By David Davala, EA, MAAA.
Sponsoring a hidden retiree medical plan happens more often than you might think. Having even an informal policy of extending active medical coverage to retirees and charging the “full” active premium or supplementing coverage for a period of time are two examples of creating a retiree medical plan and incurring the accompanying liability for benefits promised in the future.
- ABC Company has a fully insured medical plan for their active employees. ABC pays 60% of the premium. The employees pay the rest. The employee handbook has a paragraph that reads, “If you retire from active service after age 60 with 15 years of service, you may remain in the health insurance plan until age 65. You will pay the employer and employee portion of the premium.”
- Ten years ago XYZ Company had an executive retire at age 60. He had been with the company for 17 years. He was allowed to stay on the active medical plan until age 65. He had to pay the employer and employee portion of the premium. An email was sent at the time to all staff stating that this was now available to all employees who retire after age 60 with 15 years of service. The language in the email never made it in the employee handbook but it was a well-known policy.
- MNO Corporation has a collective bargaining agreement with their union that provides $150 per month for medical coverage for anyone who retires before age 65. Coverage ends at age 65, and the participants must purchase the coverage from MNO.
ABC, XYZ, and MNO have retiree medical plans and might need to recognize a liability on their balance sheets and annual expense on their income statements for the promised benefits.
Why is There a Liability?
The question asked for ABC and XYZ is, “The retiree pays the full cost of the premium. It costs the company nothing. Why is there a liability?”

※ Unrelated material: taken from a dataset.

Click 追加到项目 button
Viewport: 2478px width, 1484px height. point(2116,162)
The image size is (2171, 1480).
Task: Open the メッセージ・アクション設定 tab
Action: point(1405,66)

There are two parts to the answer. The first part is in the way the premiums are calculated for the active medical plan. The insurance company calculates the premium rates for the entire population. This includes the retirees. Since these retirees are older, their premium amounts are higher than for younger employees in the plan. Without the retirees in the plan, the total premium would be lower and thus the employer portion would be lower.
Looked at another way, if you could calculate a hypothetical premium rate for just the retiree group, it would be much higher due to their ages. The difference between the hypothetical premium level and the “full” active premium they are being charged for medical coverage is called a “hidden subsidy.”
The second part is from the accounting standard ASC 715-60-05-2 which states, “a post-retirement benefit plan is an arrangement that is mutually understood by an employer and its employees whereby an employer undertakes to provide its current and former employees with benefits after they retire in exchange for the employees’ services over a specific period of time.”
This second part of the above answer also applies to MNO. Their annual cost for the retirees may seem minimal and may be recorded as an annual payroll and benefits cost along with the active medical plan. However, for all three companies, the retirees are not receiving benefits as a part of their compensation while working. The retiree benefits are accrued while working, but are paid after retirement.
This promise of future benefits can trigger a liability that needs to be recognized on the balance sheet and an annual expense that runs through the income statement.
How Does an Employer Know if They Need to Recognize a Liability?
The employer should discuss it with their auditors. Depending on the circumstances, an auditor could consider it de minimus, or may request that an actuary measure the liability before providing an opinion about the impact on the company financials.
If the auditor does not consider it de minimus, in arrangements like ABC’s or XYZ’s, a company could charge the retiree more than the active premium – something more like the above hypothetical premium. (An actuary or healthcare consultant can help you set a hypothetical rate.) This would remove the “hidden subsidy” and reduce the costs to de minimus level. Additionally, the increased cost of coverage may cause retirees to look elsewhere for more affordable coverage.
Alternatively, if the employer wants to keep an arrangement that is not de minimus, then it will need to engage an actuary to perform annual valuations for financial reporting purposes.